IEP has developed fairly detailed cost estimates for a 10,000 barrel per day facility using their technology and cites a total plant capital cost of $656 million, a figure that is roughly comparable with estimates for conventional in situ production facilities of similar capacity. The big question concerns the cost of the fuel cells since they are not production items at present.

Polymer electrolyte membrane (PEM) fuel cells, the type favored for automotive applications and the most commonly used today are priced in the thousands of dollars per kilowatt. A PEM fuel cell designed for an automobile will cost several hundred thousand dollars which explains why the technology has never been adopted by the car manufacturers. Many attempts have been made to reduce manufacturing costs but to little avail.

Solid oxide fuels cells are essentially pre-commercial today, and for that reason cost projections are somewhat conjectural. They would appear to be less expensive to manufacture than PEM cells because they utilize much cheaper materials and do not require micro-fabrication, but that they actually will be cannot be stated with certainty. To date, fuel cells of practically all sorts have been inordinately expensive per power output, a fact that has limited their acceptance in the marketplace and confined them to a few niche applications. Those niche markets have been small and have not supported sales volumes sufficient to provide manufactures with real experience in mass production.
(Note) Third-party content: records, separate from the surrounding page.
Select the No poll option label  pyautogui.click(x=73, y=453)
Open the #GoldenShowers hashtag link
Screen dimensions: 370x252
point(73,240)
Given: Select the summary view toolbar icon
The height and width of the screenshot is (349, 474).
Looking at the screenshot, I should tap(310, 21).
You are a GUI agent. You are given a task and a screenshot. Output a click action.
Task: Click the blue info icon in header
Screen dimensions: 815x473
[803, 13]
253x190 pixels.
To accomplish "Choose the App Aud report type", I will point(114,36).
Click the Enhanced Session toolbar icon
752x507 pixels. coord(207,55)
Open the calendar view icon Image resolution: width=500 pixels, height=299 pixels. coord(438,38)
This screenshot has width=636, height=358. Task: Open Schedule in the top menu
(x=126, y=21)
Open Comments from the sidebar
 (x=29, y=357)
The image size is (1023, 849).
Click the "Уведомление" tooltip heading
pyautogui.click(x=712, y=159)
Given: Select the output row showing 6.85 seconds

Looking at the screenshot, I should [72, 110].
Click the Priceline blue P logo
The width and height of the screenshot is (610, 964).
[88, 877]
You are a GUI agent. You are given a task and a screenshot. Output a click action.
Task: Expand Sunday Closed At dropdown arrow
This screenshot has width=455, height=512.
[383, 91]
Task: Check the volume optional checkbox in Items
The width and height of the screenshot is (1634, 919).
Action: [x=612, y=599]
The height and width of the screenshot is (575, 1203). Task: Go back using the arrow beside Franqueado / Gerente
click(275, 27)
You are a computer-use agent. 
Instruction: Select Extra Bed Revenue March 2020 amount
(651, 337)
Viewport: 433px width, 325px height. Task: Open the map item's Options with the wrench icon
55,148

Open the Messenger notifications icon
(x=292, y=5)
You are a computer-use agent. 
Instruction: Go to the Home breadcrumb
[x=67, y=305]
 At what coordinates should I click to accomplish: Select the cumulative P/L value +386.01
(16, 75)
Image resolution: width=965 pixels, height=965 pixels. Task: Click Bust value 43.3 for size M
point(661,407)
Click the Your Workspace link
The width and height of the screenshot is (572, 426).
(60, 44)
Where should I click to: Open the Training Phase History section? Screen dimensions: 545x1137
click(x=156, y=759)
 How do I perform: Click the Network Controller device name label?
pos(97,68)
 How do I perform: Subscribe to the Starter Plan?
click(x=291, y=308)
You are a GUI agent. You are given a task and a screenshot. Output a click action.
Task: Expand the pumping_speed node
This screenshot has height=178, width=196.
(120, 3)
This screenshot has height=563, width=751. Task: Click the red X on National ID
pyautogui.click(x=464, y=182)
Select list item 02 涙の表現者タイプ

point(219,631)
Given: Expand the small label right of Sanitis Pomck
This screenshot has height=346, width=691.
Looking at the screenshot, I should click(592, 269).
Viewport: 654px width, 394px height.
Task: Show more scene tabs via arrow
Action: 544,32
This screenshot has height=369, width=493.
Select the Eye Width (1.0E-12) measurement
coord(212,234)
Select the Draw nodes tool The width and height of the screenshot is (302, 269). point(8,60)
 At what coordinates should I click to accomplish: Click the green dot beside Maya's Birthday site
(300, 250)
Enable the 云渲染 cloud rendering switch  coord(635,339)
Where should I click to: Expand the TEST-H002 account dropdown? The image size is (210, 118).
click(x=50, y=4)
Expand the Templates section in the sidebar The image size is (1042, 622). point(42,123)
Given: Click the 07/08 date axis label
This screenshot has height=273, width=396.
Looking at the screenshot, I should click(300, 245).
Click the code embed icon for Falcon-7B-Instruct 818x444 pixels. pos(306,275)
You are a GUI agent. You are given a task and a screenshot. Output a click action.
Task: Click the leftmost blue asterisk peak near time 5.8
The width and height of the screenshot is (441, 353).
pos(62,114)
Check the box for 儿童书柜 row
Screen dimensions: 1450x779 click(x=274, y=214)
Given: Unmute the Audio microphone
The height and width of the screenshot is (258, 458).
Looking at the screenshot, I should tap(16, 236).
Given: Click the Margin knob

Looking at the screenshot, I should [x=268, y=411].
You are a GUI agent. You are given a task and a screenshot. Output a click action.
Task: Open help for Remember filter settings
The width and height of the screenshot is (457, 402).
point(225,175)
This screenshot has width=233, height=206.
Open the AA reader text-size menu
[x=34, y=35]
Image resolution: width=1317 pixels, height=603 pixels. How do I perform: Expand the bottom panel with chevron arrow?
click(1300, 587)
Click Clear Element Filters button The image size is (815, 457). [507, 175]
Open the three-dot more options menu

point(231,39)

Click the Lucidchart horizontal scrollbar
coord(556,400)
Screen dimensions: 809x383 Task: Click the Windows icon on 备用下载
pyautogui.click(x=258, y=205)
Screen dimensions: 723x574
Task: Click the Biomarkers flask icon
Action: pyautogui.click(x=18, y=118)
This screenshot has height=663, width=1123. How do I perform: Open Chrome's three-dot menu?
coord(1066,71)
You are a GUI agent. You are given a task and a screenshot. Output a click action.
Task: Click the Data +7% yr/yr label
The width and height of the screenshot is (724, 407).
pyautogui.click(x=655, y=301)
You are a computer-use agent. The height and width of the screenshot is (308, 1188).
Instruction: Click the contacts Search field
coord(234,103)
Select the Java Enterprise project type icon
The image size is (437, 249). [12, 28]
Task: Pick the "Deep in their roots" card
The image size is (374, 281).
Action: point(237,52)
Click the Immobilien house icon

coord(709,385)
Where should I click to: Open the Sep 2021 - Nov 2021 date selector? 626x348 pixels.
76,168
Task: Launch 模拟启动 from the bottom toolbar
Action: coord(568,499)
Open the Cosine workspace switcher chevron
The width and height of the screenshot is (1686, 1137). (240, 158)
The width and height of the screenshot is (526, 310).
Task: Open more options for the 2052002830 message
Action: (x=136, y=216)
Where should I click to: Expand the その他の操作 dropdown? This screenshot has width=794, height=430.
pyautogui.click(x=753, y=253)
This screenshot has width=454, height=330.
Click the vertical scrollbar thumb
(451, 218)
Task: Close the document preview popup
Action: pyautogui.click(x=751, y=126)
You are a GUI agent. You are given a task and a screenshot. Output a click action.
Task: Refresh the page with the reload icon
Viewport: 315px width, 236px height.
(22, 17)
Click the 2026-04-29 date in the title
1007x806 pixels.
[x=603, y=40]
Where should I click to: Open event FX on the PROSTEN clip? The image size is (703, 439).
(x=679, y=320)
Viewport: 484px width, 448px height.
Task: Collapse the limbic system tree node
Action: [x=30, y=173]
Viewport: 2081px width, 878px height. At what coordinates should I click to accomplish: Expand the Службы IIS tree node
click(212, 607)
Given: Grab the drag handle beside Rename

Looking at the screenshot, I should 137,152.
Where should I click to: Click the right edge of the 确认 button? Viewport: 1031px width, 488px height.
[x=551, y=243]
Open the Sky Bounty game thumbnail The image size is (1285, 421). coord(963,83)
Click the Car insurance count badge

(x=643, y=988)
The Department of Energy has devoted considerable energy to developing cost estimates, and in its latest reporting on the subject has cited costs per kilowatt of $726, significantly less than for PEM types. The DOE projects costs declining to $400 per kilowatt in the midterm, and suggests that solid oxide cells might eventually be cost competitive with heat engines, though with small mass produced gasoline engines going for around $20 per kilowatt on the manufacturing level, we're not sure when parity might be achieved.

At any rate the cost of geothermic fuel cells for a 50,000 barrel per day facility would be over $200 million at present manufacturing prices and a bit over $100 million with projected price decreases.

The advantage of solid oxide fuel cells for sort of application envisioned by IEP is that they readily scale to large sizes, in fact most of manufacturers see them figuring in large scale stationary electrical generation.

I might mention that Lawrence Livermore National Laboratory performed some modeling work involving in situ retorting of oil shale using solid oxide fuel cells, and found the economics to be favorable. Interestingly, IEP has an oil shale program as well as the in situ coal-to-liquids project.

I still think in situ production using combustion is likely to be cheaper but then it is also likely to be dirtier and much more wasteful of the resource. The IEP technology is definitely a development to watch.